■ **EXERCISE AIM**:
Repeat the stretch of entries below from the line with "Edit the profile filters" through the line with "is (501, 802).". Include both ends and add nothing.

= = = =

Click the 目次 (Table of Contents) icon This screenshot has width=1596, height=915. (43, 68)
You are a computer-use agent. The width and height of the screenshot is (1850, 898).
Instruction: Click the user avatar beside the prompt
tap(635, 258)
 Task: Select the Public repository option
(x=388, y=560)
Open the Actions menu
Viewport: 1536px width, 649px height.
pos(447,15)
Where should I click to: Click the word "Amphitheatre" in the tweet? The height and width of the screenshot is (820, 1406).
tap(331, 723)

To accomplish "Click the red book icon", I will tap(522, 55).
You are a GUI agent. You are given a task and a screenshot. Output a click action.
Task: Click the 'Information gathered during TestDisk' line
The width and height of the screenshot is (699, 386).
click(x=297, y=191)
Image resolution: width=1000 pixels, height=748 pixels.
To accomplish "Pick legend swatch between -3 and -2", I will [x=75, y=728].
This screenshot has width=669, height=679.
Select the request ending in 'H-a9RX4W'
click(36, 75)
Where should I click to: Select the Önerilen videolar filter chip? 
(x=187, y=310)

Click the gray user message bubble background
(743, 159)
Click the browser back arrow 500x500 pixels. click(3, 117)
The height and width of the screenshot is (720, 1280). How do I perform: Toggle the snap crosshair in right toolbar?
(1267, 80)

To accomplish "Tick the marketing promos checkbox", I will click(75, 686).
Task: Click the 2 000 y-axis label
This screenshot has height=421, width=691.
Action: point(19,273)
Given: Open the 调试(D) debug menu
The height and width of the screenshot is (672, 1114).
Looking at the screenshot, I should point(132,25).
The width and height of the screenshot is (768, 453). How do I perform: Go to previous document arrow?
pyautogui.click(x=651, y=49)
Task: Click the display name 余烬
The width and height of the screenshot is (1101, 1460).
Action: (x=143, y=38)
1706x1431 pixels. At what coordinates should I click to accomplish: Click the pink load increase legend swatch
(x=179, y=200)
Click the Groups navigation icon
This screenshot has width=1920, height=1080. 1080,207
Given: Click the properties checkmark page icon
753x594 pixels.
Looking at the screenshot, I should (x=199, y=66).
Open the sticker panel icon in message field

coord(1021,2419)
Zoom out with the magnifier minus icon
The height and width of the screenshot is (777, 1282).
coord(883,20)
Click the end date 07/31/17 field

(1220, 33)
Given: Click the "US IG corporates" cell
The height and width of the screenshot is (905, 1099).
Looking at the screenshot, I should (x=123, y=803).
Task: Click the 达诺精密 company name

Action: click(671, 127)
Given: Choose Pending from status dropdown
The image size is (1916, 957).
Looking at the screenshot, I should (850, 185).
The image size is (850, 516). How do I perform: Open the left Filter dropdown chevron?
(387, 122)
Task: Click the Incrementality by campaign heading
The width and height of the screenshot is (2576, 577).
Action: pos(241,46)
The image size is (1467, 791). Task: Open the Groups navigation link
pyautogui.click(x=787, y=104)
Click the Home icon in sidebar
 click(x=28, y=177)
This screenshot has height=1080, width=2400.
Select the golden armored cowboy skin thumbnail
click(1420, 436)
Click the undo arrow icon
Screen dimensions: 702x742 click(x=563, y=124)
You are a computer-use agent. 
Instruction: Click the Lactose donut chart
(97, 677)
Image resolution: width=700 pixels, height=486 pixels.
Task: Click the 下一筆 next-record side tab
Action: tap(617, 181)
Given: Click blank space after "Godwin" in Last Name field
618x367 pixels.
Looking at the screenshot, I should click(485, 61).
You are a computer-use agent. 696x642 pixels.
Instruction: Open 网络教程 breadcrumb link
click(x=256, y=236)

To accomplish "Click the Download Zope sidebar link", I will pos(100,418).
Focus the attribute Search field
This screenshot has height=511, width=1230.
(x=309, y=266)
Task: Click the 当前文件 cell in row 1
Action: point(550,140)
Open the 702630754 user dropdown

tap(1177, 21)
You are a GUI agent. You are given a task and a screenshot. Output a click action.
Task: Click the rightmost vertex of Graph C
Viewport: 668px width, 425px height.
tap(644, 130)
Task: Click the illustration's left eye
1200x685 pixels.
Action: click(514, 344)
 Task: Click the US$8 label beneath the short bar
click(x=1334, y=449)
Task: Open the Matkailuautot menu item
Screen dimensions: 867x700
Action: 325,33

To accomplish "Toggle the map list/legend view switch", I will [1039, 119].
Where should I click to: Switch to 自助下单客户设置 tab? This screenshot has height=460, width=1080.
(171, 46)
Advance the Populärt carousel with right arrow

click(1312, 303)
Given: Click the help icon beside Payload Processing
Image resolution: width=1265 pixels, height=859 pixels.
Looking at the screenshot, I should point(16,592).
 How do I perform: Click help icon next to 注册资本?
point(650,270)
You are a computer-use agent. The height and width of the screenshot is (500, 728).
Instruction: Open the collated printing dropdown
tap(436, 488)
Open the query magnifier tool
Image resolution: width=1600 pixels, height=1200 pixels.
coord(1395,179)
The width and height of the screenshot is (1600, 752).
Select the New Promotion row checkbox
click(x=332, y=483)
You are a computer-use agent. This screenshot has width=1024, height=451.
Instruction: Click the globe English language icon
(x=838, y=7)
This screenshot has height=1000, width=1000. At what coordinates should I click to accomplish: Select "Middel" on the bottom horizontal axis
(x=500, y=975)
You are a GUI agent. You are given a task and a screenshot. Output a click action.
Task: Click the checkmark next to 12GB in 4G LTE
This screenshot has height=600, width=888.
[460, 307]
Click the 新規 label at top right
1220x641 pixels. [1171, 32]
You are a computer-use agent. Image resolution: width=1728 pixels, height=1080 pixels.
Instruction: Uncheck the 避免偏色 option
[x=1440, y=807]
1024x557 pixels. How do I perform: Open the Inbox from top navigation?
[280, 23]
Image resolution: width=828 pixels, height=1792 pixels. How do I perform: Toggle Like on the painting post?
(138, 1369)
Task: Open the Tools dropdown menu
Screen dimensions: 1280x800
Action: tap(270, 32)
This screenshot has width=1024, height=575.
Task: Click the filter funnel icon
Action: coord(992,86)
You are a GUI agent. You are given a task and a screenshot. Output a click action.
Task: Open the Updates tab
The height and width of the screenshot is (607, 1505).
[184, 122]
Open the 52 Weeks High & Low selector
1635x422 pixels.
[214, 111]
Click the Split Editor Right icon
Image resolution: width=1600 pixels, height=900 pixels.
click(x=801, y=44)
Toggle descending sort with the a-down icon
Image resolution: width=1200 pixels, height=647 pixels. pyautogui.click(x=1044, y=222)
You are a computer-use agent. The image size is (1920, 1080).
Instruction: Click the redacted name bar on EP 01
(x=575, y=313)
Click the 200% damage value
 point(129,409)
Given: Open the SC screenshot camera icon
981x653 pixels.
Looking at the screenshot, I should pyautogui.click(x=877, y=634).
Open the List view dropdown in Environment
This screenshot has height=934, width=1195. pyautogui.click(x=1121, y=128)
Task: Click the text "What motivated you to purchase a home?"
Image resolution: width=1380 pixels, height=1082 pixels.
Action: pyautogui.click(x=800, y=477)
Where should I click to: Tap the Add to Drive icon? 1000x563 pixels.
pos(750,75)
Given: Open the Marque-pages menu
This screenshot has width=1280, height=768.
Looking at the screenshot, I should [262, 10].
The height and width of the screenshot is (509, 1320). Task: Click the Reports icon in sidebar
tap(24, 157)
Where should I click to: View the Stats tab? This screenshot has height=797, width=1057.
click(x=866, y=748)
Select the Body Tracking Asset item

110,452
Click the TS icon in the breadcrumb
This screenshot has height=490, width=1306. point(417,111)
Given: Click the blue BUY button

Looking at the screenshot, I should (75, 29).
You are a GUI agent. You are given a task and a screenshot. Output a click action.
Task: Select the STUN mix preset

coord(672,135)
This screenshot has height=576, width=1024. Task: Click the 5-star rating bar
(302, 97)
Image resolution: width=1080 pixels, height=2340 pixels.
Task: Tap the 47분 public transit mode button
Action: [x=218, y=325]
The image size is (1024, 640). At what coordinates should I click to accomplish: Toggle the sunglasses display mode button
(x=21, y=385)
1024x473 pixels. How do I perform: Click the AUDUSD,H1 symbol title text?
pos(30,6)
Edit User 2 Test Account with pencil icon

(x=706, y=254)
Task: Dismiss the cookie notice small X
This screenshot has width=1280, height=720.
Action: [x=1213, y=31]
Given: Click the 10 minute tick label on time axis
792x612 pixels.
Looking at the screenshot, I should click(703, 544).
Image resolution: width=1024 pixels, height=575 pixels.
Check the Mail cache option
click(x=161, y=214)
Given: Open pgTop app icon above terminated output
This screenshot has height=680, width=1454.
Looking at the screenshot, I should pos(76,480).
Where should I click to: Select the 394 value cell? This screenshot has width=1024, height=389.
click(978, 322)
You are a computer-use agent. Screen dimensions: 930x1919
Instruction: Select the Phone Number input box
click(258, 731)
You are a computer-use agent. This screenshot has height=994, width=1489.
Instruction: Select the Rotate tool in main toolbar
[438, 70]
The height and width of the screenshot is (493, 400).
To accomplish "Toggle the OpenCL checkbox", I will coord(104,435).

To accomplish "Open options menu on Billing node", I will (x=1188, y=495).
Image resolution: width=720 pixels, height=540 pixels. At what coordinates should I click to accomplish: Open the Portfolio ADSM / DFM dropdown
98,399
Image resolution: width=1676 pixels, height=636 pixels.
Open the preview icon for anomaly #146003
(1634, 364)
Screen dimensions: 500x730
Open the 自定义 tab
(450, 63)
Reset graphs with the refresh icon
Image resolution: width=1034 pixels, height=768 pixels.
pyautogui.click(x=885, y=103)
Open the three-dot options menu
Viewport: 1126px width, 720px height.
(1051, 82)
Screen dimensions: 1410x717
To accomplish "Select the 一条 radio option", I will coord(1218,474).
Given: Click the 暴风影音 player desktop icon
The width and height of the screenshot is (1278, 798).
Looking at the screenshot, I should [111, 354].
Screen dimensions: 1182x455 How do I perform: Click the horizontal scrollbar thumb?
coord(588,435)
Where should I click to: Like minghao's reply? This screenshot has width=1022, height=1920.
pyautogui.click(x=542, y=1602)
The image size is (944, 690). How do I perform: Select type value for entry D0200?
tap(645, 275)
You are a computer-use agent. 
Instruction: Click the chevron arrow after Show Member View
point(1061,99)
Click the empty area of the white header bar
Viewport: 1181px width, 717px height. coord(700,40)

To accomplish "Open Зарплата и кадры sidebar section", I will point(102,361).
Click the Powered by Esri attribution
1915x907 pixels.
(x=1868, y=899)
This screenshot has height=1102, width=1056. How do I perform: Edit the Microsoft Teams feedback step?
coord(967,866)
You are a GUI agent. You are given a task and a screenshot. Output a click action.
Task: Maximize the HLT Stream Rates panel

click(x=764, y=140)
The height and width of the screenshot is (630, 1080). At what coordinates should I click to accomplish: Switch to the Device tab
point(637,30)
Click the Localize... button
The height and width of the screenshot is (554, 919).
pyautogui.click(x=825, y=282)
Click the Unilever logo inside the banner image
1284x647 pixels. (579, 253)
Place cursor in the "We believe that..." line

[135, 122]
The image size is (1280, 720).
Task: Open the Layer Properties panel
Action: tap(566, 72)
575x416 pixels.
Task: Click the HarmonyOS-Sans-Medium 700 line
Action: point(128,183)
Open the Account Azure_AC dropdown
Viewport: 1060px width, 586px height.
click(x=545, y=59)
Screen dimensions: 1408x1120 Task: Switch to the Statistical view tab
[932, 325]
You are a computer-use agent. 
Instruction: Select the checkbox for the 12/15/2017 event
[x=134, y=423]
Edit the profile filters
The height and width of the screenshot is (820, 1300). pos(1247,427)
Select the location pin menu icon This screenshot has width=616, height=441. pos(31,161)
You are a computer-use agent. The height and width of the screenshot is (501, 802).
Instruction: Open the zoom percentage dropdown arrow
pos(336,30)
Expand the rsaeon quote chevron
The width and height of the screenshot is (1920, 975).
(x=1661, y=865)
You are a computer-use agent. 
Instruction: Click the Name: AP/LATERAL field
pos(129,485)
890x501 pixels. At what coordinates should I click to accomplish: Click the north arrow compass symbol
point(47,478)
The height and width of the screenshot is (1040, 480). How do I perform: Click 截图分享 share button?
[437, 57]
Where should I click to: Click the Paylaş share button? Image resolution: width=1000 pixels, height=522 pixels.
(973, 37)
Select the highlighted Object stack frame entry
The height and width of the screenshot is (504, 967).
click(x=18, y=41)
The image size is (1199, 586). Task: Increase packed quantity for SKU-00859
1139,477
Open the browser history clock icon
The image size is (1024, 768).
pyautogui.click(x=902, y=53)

= = = =

■ **ANSWER SPACE**:
Edit the profile filters
The height and width of the screenshot is (820, 1300). pos(1247,427)
Select the location pin menu icon This screenshot has width=616, height=441. pos(31,161)
You are a computer-use agent. The height and width of the screenshot is (501, 802).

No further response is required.